The inn of Zalman Shmolkin stood on the other side of the bridge, next to it. After it was the poorhouse, which later became the fire hall, which housed small fire engines and 2 or 3 small barrels. This hall and the firefighting utensils which were located there were under the command of Chaim Shuster, who organized the fire brigade. He was fully involved in this, and regarded this activity as his life's work.

From that point onward, there was a non-built-up section on both sides of the road until the town hall (Volost) and the home of Dov-Ber Bruchin which was opposite the town hall. At this point, the road leading to the Mikaszewicze Train Station branched out southward. There, there stood a lone house with a smithy next to it – the home and workplace of Reb Yisrael Gelinson the smith. Further on there were about two more lone houses. There were other smithies at the edge of the city, farther on from the town hall and the home of Dov-Ber Bruchin.

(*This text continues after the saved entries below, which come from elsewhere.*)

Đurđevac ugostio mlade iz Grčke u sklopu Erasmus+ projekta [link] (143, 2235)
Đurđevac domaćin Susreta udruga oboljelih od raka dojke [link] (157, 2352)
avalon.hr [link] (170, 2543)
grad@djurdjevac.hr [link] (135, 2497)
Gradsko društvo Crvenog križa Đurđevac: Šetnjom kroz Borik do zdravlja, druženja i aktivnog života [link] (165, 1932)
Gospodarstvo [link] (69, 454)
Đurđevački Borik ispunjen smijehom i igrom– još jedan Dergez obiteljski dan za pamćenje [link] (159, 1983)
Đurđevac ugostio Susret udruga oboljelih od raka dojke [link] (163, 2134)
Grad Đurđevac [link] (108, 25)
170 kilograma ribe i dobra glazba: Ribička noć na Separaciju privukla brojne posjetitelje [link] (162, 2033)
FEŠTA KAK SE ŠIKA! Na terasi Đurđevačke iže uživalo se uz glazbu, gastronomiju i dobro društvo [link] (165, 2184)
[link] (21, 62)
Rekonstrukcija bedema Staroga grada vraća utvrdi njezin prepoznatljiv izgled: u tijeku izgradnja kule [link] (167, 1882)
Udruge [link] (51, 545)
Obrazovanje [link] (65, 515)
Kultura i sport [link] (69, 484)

After the First World War, the city spread out from its narrow bounds between the pond and the river. New, large wooden houses were built across the bridge, as a continuation of the main street. As well, residential houses were built on both sides of the road to Mikaszewicze. Lachwa Street took on the form of a veritable street.

The built up area over the bridge was better than the area between the pond and the river. The streets were cleaner, and there was no mud on them.

In “Ruska Yevreiska Encyclopedia” (The Russian Jewish Encyclopedia) we find that the town of Lenin, in the region of Mozir, province of Minsk, had a population of 1,173 people in 1873. 753 of them were Jews, comprising 64.2% of the population.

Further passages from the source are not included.